That tremendous waste of resources known as the "Homeland Security Advisory System," a color-coded chart letting you know how many times you will be murdered by a terrorist today, is finally being phased out by the Obama administration. It's a sad day for fear. That chart may look like the keys on a toddler's xylophone, but it's served honorably for a decade in the federal government, even if its job, like that of many federal employees, is pretty pointless. Let's hope the terror alert chart gets a good government pension and finds a nice part-time defensive consulting gig somewhere. So the Obama administration has come to realize how pointless it was to spend everyone's time and money on this sort of thing, right? No, they're just making a new one.
It'll be like the Emergency Broadcast System we've had since the 1950s, only with less "tests" and more "omfg, your area is about to die."

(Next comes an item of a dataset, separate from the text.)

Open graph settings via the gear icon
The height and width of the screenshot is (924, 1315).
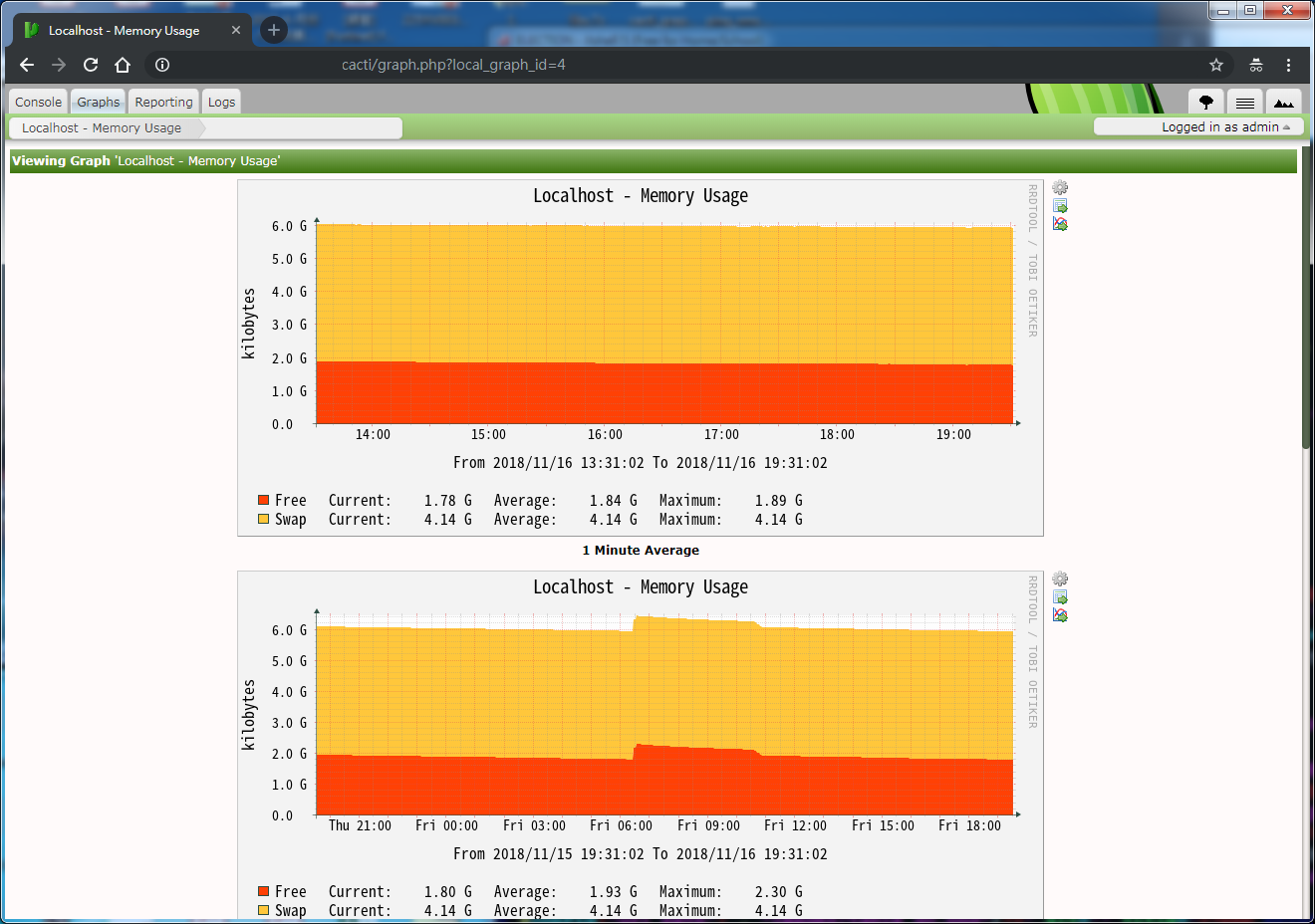[1060, 187]
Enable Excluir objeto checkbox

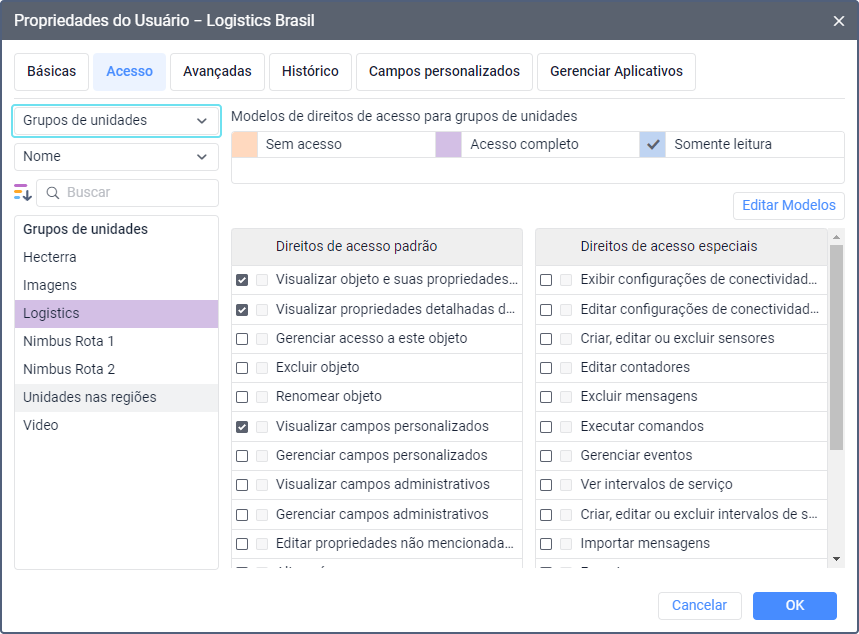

Yes but for me EBS always beeps in with a lousy test during Jeopardy, when I'm finally going to find out which Babylonian ruler famously gave twenty goats to his lover's brother's cousin-twice-removed's enemy in 438 BCE. "Who is....." **BEEP** Fucking always happens man.
Too bad. That "Boehner in Charge" level was suddenly useful.

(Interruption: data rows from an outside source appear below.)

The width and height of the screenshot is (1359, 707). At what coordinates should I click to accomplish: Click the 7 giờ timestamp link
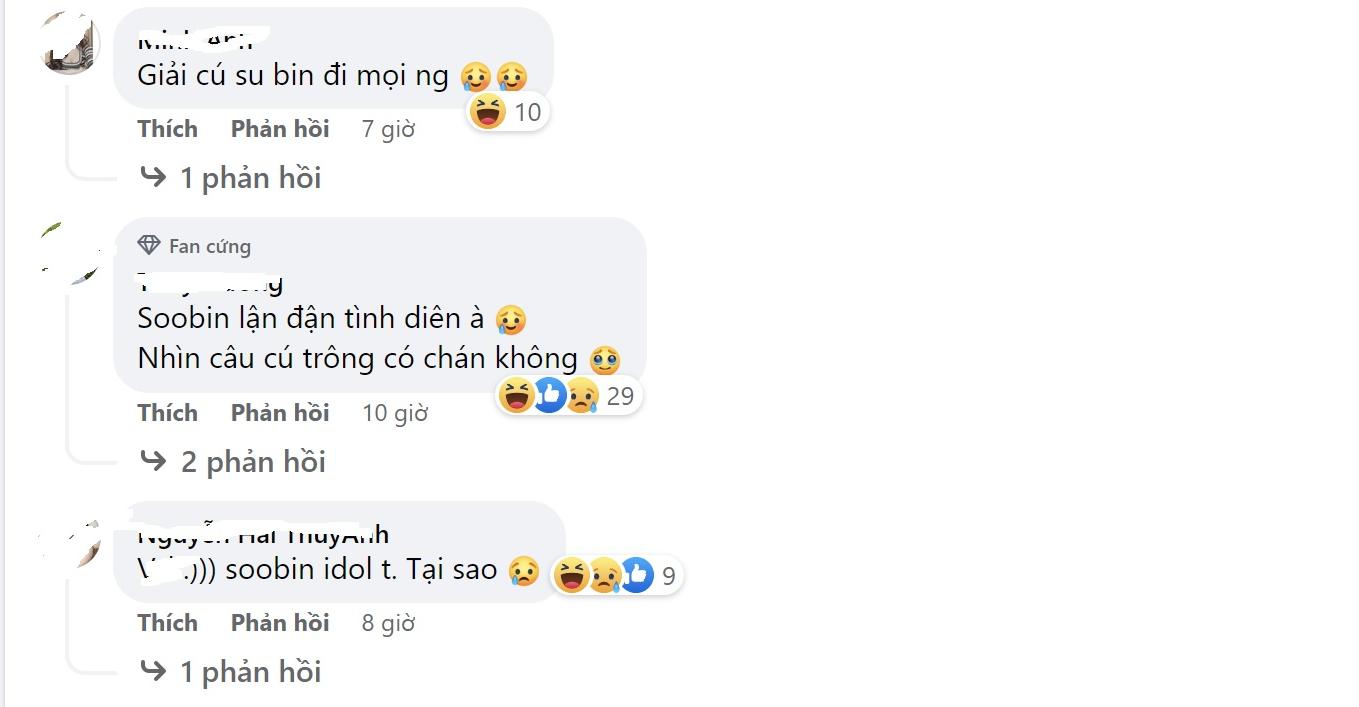tap(387, 128)
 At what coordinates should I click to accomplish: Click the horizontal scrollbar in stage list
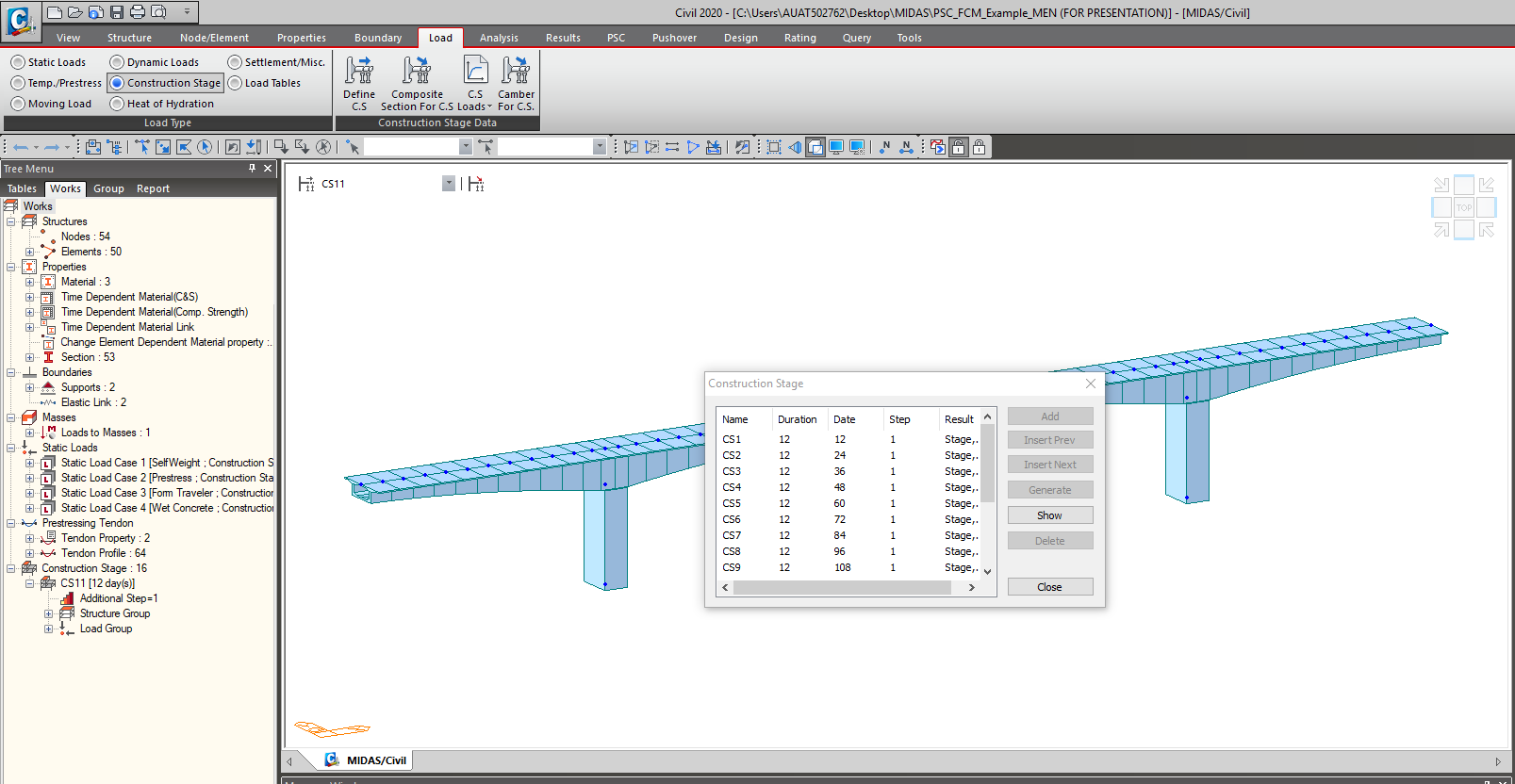pos(841,588)
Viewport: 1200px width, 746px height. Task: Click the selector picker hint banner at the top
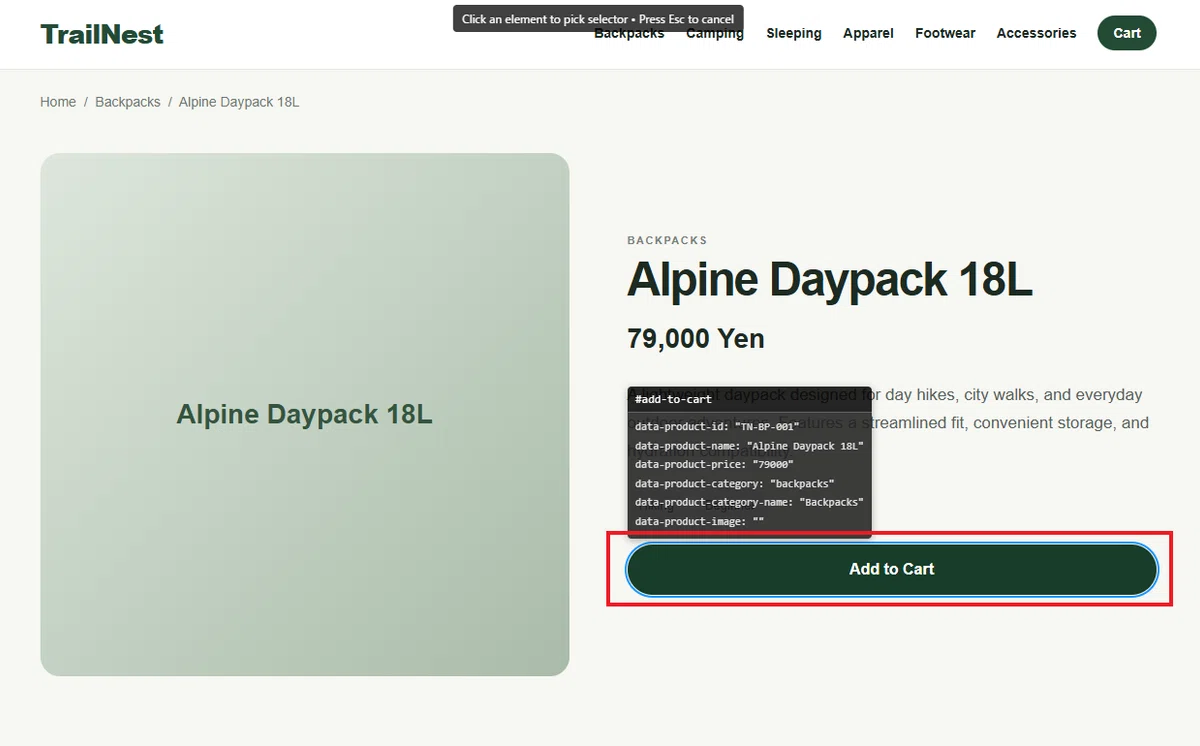click(598, 19)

It'll be like the Emergency Broadcast System we've had since the 1950s, only with less "tests" and more "omfg, your area is about to die."

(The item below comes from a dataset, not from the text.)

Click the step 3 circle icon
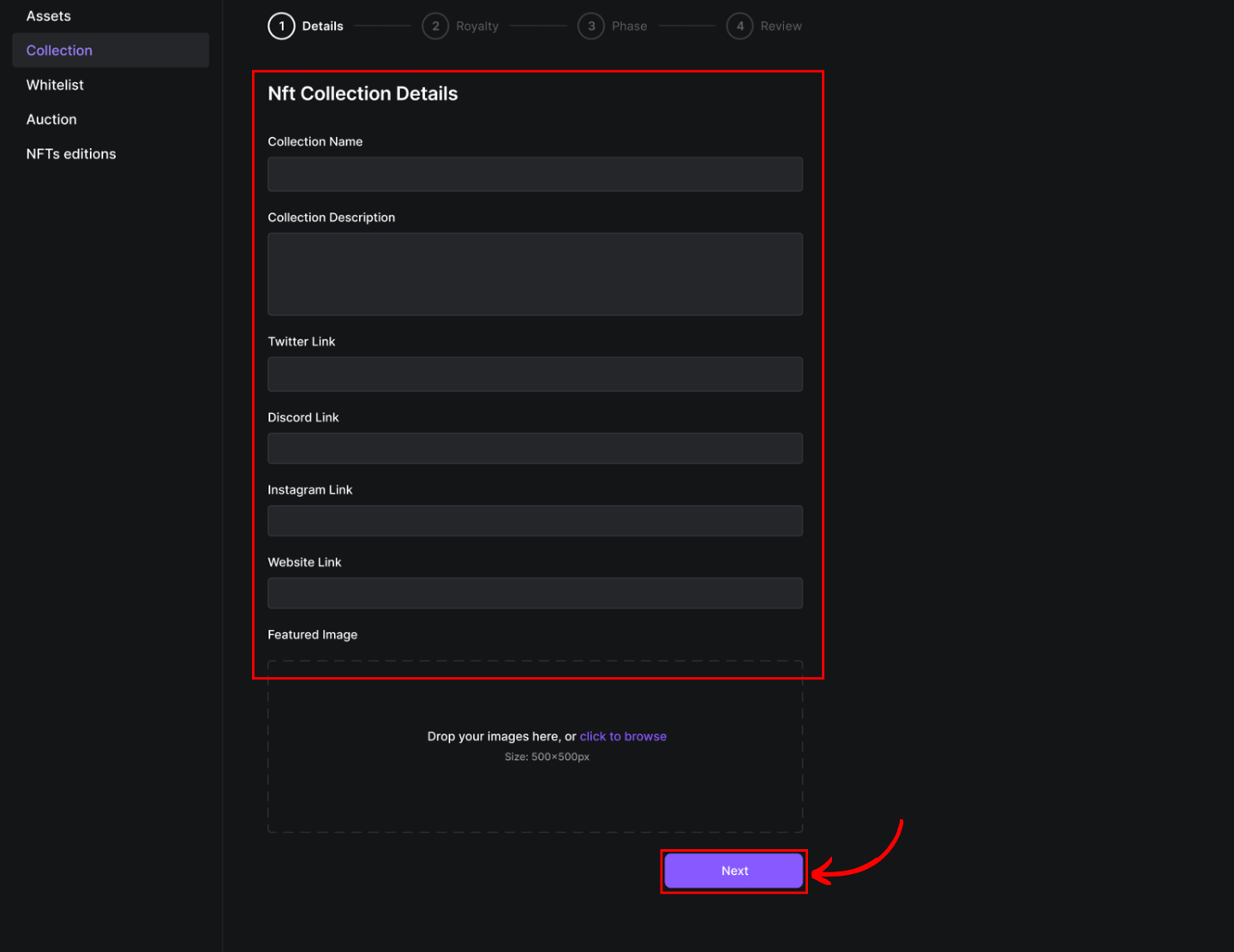Screen dimensions: 1234x952 pyautogui.click(x=591, y=27)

Yes but for me EBS always beeps in with a lousy test during Jeopardy, when I'm finally going to find out which Babylonian ruler famously gave twenty goats to his lover's brother's cousin-twice-removed's enemy in 438 BCE. "Who is....." **BEEP** Fucking always happens man.
Don't throw them away. Just tell people you're dispaying the various threat levels of the war on Christmas.
This is good news for all of the color blind people in America.